Seaports are key economic drivers for the country, and new investment in infrastructure is needed to keep these market access links in our transportation network functioning. Investments in transportation provide a great return: Every dollar invested raises the gross domestic product by $1.70. Alternatively, congestion costs Americans $124 billion in direct and indirect losses and is expected to rise to $186 billion by 2030.

Overall spending on public infrastructure dropped 10.5 percent between 2003 and 2012, which puts the US behind other major countries such as China, India, Canada, and Mexico. Public and private sectors are coming together worldwide to deliver high-quality transportation solutions through partnership financing in timely, cost-efficient ways that benefit all parties. That is happening more frequently outside of the US. Ports are in a unique space to optimize public private partnerships because of their role in leasing land for private sector market access and relationships with private sector entities.

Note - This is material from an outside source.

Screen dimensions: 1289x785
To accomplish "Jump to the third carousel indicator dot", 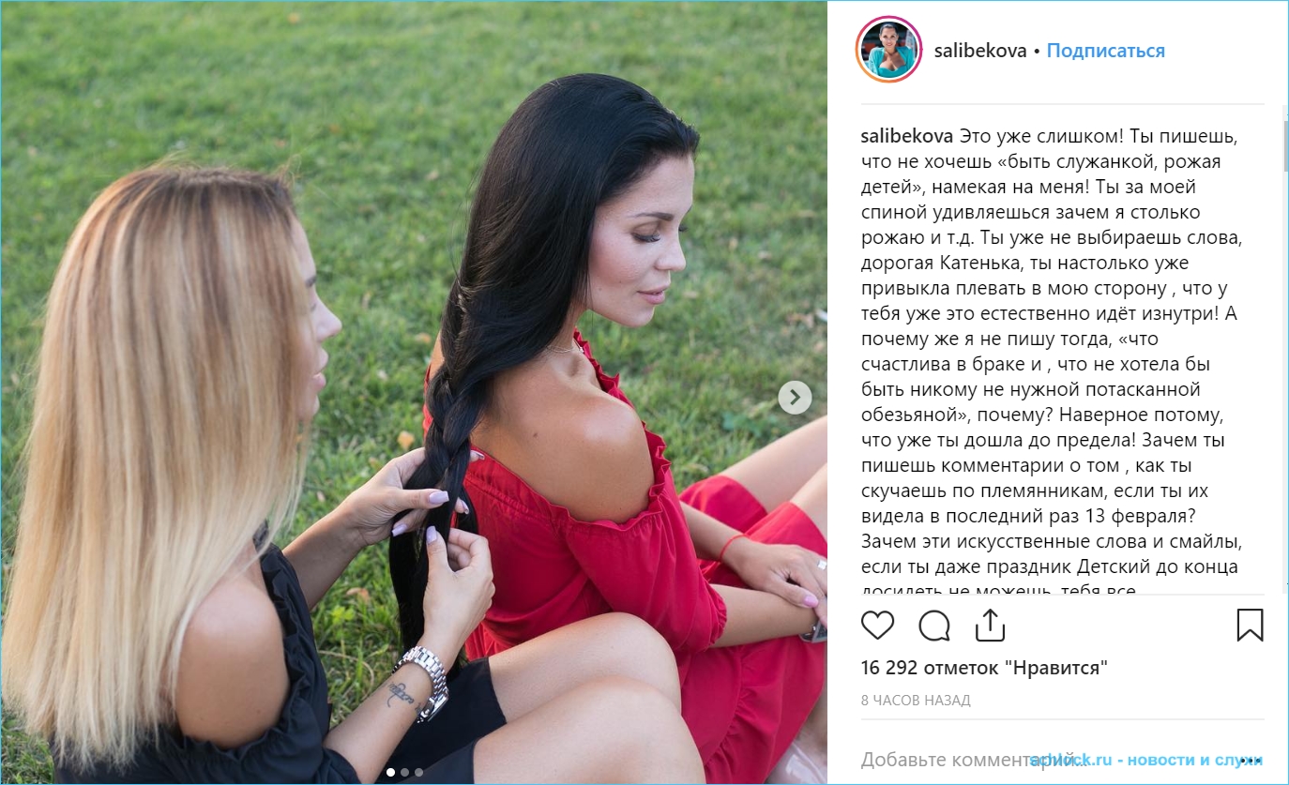I will coord(418,773).
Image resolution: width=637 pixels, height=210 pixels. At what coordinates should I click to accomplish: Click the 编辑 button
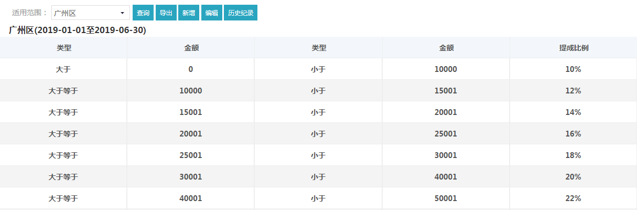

In the past few years, we’ve gone from a port that was well known as the auto import gateway for the Pacific Northwest and Midwest, to the highest volume auto gateway for exports on the US West Coast. That growth has been accomplished through work with our private terminal partners to secure funding to expand and upgrade facilities. As incomes continue to rise in Asia, global implications are that we’ll see the overseas demand for US-made autos increase, and I expect that trend to continue.

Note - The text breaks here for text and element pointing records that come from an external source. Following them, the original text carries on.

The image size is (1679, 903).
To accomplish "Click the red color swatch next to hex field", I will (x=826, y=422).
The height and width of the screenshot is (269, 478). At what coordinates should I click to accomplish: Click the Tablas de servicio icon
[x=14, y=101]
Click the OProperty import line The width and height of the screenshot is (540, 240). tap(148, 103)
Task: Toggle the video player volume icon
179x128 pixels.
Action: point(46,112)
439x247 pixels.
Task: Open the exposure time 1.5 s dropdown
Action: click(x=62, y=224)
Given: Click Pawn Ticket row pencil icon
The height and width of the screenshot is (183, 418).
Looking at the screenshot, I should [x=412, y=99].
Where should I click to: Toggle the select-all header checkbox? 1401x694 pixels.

Local government and ports can’t shoulder all the investment costs alone to stay competitive. Federal support for investment in roads, bridges, and upgrades for seaport terminals will not only spur job growth, but better position the US to be competitive on the global stage. Transportation has been an important source of middle wage job growth and a historic advantage connecting people with business and business with markets. We need to keep it that way — 94 percent of the world’s consumers live outside of the US.